Filter this material down to the lines that contain the string "timeline", and return those lines.

→ **Data shown**
⁂
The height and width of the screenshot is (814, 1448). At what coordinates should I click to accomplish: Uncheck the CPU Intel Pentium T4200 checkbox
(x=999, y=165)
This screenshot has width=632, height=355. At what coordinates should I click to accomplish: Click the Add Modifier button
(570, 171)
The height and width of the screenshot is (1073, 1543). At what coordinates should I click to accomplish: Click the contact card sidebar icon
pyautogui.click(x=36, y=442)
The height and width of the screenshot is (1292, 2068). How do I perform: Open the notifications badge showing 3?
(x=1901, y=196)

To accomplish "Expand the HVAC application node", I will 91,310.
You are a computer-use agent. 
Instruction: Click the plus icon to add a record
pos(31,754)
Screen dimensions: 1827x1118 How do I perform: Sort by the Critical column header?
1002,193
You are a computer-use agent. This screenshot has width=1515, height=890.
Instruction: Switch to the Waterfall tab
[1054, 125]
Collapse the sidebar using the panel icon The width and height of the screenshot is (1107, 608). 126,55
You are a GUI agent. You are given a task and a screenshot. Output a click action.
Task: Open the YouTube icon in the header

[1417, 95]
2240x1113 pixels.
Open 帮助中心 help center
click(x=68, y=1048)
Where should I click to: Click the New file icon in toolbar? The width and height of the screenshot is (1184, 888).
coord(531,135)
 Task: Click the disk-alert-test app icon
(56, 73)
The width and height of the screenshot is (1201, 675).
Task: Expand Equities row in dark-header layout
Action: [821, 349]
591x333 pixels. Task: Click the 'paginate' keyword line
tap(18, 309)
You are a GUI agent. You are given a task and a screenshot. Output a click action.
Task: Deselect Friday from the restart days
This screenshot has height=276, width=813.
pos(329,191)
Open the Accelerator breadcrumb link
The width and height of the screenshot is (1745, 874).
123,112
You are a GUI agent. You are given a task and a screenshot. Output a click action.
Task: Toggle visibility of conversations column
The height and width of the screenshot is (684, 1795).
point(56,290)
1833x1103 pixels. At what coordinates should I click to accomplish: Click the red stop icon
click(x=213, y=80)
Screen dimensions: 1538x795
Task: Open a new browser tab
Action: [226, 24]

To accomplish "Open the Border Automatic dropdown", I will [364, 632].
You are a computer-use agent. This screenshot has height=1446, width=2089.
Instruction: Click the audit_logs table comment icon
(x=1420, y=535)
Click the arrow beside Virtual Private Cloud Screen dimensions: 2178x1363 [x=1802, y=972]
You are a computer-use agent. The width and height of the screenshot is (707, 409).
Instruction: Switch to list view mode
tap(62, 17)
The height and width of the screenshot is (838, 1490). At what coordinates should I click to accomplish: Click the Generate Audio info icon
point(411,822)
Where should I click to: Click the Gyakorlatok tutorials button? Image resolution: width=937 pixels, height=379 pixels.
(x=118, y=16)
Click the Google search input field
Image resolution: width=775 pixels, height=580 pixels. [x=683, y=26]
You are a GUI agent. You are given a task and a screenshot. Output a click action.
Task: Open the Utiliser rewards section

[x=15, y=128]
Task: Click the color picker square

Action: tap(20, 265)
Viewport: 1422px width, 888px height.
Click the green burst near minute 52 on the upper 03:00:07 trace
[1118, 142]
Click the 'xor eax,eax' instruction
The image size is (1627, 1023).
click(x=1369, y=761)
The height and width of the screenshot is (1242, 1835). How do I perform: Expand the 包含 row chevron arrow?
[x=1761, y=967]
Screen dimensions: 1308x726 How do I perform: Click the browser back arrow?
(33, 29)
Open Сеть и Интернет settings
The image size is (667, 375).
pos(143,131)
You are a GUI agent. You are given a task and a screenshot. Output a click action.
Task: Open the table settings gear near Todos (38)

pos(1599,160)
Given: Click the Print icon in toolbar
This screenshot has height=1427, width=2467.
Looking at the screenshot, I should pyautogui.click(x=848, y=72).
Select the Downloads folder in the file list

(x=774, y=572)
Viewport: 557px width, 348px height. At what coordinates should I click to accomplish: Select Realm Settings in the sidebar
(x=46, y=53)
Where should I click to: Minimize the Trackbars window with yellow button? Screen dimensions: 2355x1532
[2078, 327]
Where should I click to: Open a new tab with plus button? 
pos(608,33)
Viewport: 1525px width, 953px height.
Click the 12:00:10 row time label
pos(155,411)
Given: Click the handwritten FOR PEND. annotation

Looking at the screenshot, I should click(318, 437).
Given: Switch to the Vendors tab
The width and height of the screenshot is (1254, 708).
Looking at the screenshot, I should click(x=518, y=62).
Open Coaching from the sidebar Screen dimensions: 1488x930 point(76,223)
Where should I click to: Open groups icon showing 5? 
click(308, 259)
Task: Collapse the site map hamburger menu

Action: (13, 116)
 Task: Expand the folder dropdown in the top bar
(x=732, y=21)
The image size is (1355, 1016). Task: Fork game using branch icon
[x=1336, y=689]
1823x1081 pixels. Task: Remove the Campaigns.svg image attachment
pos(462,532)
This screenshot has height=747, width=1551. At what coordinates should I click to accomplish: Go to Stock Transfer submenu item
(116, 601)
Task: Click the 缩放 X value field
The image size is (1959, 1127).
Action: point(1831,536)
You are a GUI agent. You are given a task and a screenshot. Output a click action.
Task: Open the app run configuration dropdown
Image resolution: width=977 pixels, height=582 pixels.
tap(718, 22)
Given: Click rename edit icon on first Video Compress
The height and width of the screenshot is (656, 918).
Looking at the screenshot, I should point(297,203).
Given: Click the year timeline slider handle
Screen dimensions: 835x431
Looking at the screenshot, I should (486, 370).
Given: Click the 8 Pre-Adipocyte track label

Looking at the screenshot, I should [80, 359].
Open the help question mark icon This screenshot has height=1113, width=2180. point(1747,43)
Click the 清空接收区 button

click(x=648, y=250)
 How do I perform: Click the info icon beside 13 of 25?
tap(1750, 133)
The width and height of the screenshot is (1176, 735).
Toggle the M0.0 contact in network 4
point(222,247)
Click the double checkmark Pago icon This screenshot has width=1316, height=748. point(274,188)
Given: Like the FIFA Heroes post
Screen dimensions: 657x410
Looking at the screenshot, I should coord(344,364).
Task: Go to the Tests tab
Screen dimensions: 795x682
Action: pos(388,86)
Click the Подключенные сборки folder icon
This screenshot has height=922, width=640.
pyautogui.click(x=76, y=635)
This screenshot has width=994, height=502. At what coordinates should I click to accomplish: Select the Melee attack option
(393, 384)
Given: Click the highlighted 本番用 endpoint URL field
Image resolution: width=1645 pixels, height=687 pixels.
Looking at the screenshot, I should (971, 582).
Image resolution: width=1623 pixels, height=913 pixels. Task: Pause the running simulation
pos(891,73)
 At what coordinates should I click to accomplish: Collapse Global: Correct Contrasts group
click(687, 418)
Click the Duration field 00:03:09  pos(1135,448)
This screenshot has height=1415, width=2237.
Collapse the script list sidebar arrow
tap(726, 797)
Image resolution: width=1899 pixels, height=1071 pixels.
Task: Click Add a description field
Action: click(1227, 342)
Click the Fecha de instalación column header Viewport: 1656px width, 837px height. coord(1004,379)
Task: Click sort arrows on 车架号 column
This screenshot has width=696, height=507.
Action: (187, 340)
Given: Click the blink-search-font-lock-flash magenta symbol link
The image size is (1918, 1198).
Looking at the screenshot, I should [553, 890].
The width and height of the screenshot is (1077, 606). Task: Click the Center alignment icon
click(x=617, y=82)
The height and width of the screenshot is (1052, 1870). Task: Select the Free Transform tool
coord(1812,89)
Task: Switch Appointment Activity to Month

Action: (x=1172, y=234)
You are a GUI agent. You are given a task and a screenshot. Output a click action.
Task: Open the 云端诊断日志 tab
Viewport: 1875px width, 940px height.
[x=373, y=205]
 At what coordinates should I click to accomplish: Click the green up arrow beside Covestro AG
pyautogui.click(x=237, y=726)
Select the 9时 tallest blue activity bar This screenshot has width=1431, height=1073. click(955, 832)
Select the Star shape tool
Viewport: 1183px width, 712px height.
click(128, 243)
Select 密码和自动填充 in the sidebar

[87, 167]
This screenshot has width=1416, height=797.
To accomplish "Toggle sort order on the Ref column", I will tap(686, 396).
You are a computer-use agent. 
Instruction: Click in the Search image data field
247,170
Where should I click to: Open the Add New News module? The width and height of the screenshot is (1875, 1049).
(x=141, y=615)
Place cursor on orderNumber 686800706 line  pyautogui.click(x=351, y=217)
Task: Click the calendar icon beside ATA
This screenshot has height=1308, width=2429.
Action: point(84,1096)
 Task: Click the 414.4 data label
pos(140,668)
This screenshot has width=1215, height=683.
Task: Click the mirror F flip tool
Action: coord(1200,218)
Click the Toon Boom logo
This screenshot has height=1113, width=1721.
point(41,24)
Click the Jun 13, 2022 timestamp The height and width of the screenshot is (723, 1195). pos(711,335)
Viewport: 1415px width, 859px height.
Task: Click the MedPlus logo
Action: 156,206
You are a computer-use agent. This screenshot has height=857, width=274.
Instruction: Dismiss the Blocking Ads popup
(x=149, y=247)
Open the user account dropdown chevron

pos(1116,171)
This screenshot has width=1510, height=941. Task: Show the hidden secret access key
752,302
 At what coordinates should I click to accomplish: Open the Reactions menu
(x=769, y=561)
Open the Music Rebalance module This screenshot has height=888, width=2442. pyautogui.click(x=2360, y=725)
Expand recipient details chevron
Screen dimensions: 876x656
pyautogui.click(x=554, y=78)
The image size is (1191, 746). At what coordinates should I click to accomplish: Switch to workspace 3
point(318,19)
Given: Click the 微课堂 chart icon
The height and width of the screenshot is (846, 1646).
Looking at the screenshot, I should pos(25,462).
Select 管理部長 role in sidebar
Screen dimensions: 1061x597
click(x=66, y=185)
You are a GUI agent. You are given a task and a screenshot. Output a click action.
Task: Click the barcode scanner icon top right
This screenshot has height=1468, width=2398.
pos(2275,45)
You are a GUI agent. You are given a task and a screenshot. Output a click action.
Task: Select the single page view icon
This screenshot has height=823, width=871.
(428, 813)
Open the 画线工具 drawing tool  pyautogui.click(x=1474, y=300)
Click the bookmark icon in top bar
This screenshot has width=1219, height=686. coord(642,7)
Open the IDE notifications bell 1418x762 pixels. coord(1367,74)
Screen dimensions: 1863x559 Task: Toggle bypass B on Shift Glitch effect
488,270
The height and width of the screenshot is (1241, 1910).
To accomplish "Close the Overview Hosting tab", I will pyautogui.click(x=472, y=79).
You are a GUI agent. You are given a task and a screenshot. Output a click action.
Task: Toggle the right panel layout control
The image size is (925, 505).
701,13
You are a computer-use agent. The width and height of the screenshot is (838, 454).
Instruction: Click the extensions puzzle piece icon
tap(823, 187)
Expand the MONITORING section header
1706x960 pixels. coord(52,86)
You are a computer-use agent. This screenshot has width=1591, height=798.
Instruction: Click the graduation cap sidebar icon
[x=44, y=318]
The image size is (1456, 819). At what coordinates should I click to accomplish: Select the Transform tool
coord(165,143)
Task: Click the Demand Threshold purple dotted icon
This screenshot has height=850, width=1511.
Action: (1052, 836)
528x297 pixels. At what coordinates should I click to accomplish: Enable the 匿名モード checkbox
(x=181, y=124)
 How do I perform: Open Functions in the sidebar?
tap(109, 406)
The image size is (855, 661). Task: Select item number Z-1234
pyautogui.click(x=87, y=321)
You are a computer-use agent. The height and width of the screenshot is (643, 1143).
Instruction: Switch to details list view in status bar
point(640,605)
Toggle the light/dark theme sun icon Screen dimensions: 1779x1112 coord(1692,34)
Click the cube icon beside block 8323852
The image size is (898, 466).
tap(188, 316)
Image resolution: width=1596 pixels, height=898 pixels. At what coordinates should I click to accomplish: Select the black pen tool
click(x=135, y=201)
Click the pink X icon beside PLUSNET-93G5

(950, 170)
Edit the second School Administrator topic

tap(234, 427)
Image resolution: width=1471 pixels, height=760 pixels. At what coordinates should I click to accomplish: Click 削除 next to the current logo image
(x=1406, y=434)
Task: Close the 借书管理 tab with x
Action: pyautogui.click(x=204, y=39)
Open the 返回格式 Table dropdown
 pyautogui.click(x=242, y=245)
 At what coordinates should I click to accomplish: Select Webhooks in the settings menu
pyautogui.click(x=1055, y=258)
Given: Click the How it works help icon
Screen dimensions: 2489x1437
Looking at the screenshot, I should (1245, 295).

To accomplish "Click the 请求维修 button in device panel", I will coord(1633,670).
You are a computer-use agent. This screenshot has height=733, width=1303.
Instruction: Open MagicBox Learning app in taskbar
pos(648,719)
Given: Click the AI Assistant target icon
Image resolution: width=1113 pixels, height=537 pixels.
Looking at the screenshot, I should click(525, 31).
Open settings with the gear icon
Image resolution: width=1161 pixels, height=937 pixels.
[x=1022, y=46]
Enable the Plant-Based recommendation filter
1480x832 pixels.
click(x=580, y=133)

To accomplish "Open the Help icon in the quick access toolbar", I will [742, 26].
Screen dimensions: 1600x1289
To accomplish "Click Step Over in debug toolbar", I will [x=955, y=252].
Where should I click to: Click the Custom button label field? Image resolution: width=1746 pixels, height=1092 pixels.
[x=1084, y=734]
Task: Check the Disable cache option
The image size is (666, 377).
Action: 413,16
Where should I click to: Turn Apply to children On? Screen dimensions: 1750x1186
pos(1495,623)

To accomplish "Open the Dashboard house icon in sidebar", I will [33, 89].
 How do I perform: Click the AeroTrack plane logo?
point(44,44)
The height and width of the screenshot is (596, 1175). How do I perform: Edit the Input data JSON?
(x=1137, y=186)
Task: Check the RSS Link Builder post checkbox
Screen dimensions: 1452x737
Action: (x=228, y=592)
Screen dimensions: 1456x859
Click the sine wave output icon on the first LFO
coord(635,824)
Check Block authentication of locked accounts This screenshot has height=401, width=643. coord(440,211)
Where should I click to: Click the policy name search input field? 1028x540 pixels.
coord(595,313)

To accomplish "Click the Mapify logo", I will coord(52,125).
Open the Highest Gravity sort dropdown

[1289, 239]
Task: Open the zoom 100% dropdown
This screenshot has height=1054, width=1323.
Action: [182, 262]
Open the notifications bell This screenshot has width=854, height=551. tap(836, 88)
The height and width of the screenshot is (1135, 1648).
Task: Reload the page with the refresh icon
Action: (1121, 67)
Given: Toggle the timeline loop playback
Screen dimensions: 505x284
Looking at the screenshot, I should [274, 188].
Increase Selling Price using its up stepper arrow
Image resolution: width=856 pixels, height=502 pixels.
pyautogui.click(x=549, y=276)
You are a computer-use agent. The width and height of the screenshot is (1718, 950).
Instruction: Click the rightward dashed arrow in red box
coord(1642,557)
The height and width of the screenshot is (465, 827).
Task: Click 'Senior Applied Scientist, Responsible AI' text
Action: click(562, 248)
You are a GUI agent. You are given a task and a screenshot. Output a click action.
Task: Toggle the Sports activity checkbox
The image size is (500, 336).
⁂
→ **Expected answer**
Given: Click the year timeline slider handle
Given: Toggle the timeline loop playback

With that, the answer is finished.